Diamela Eltit
Zona de Dolor I / Maipu
Diamela Eltit (*1949, Chile) is a writer and co–founder of the Colectivo de Acciones de Arte (CADA), an interdisciplinary Chilean activist artistic collective which used performance strategies to oppose Augusto Pinochet’s dictatorship in Chile (1973–1990) during the late 1970s and early 1980s. Her politically charged works examine issues of power, oppression, violence, femininity, and corporeality in Chilean society by combining literature and performance, action art and video documentation, urban intervention and poetry. Eltit was awarded a Guggenheim Fellowship in 1985 and became the Chilean cultural attaché to Mexico from 1990 to 1994. She has received numerous Literature awards including the Premio Nacional de Literatura de Chile in 2018 and both the Premio Carlos Fuentes and the Premio FIL de Literatura en Lenguas Romances in 2021.
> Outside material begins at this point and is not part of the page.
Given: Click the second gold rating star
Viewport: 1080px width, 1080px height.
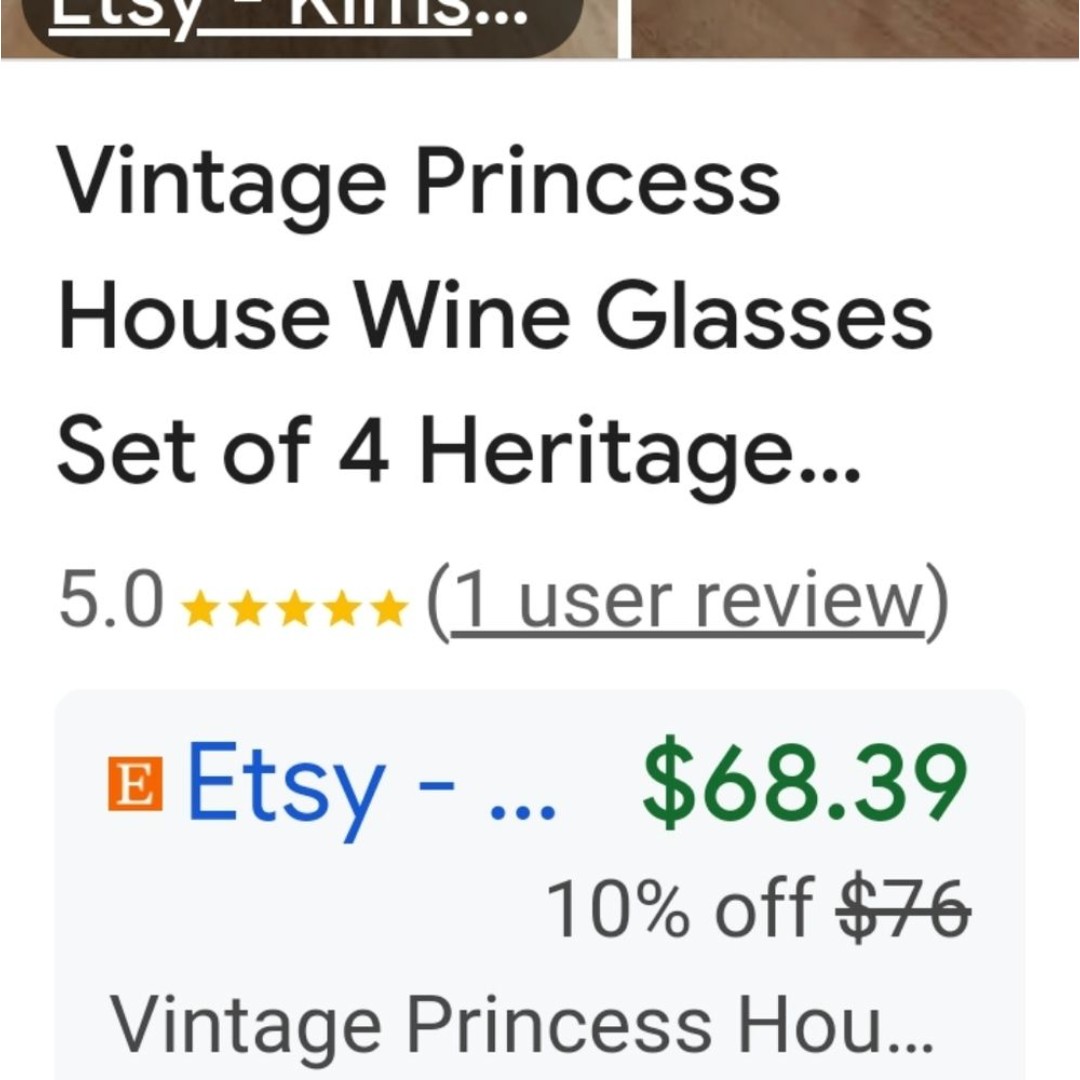Looking at the screenshot, I should click(x=247, y=608).
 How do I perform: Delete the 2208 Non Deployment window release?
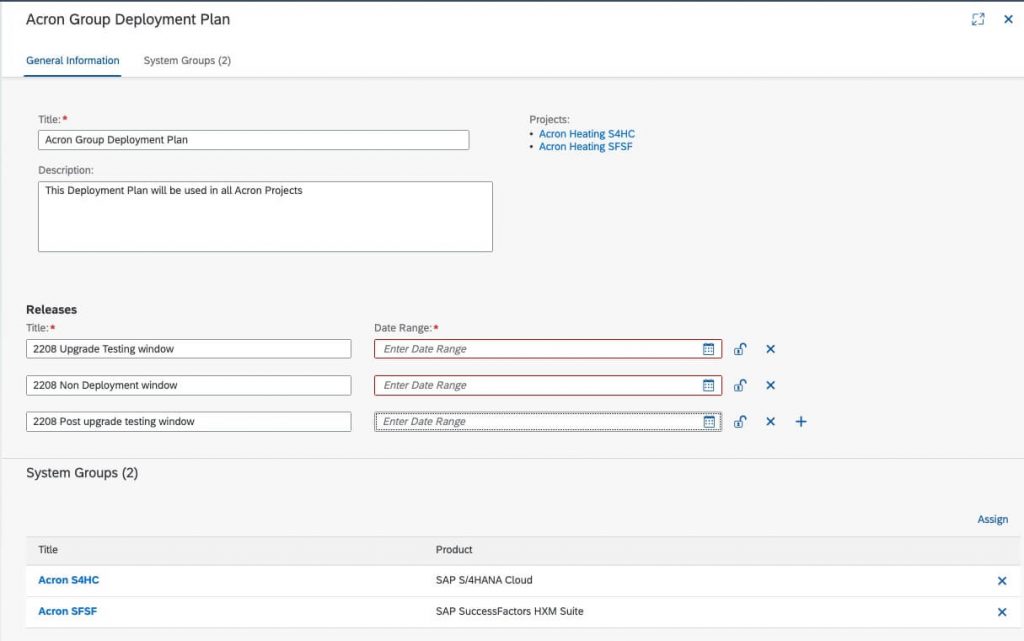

In the performance Maipu, Eltit cut and burned her arms and legs inside a brothel while reading aloud part of her first novel Lumpérica, which describes a female character experiencing what she is performing. After the reading, Eltit washed the pavement in front of the brothel. This individual act of voluntary pain had a powerful resonance in a country collectively marked by the horrors of Pinochet’s violence.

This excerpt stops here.